Alors que plusieurs portraits du nouveau ministre de l’Enseignement supérieur et de la recherche ont été publiés dans la presse après sa nomination, le cabinet de Patrick Hetzel a essayé de supprimer les passages de sa page Wikipédia qui y faisaient référence. L’Express a retrouvé l’identité de la personne qui a tenté de les caviarder.
Comme nous l’avions noté le lendemain de sa nomination, le ministre de l’Enseignement supérieur et de la recherche, Patrick Hetzel, a un rapport ambigu aux sciences (▻https://next.ink/151370/lambigu-rapport-aux-sciences-du-nouveau-ministre-de-la-recherche-patrick-hetze). Les portraits le concernant publiés dans la presse suite à sa nomination et rappelant ses quelques déclarations problématiques semblent ne pas avoir plu à son cabinet.
Il arrive régulièrement que des cabinets de personnalités politiques trafiquent les pages Wikipédia de leur responsable pour purger les références gênantes, ou que l’encyclopédie en ligne reçoive des menaces d’un service de renseignement. Ou encore qu’une société d’intelligence économique caviarde des dizaines de pages.

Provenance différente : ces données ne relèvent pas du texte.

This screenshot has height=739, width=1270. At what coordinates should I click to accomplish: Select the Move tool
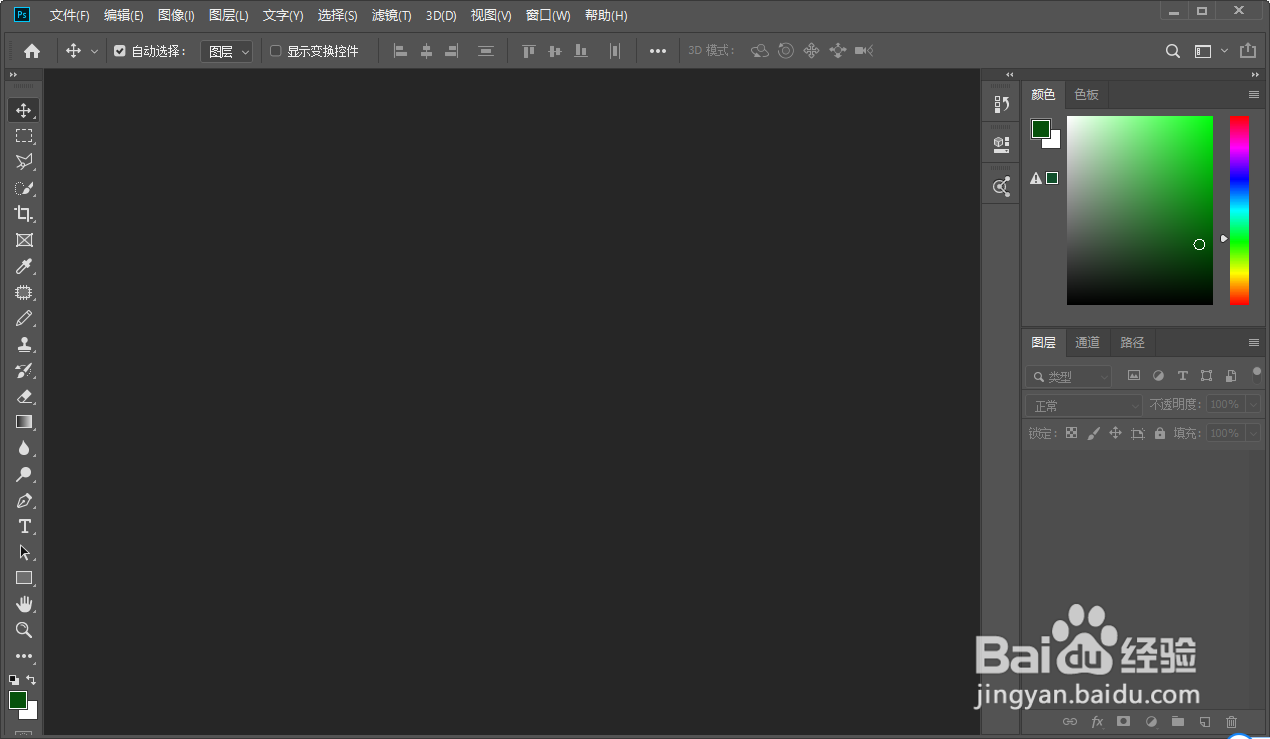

Le cabinet de Patrick Hetzel a voulu faire de même, révèle notre confrère de l’Express, Victor Garcia. Il a remonté les traces d’un compte utilisateur de Wikipédia nommé Sj87420, créé vendredi 27 septembre (soit trois jours après la nomination de Patrick Hetzel) et ayant immédiatement multiplié les modifications sur la page Wikipédia de Patrick Hetzel.
Modifications détectées par les #alertes automatiques de Wikipédia
« Pas moins de six alertes automatiques "anti-abus" et "anti-erreur" de Wikipédia » ont été déclenchées entre 10h01 et 10h08 ce jour-là, raconte notre confrère. Ces alertes ont bloqué automatiquement les #modifications après avoir détecté des « potentiels #caviardages récurrents », des « suppressions de section » et des « suppressions massives par un nouvel utilisateur ».
Mais Sj87420 a, pour un temps, réussi à supprimer l’intégralité de la partie « #Controverses sur son rapport à la science » de la page. Il a expliqué son action par le fait que cette section serait « polémique, injurieuse et diffamatoire ». Celle-ci avait été rédigée en faisant référence à des articles de Libération, L’Express, La Voix du Nord, Marianne, Le Quotidien du médecin ou encore de Next (lien qui n’a pas été ajouté par notre rédaction).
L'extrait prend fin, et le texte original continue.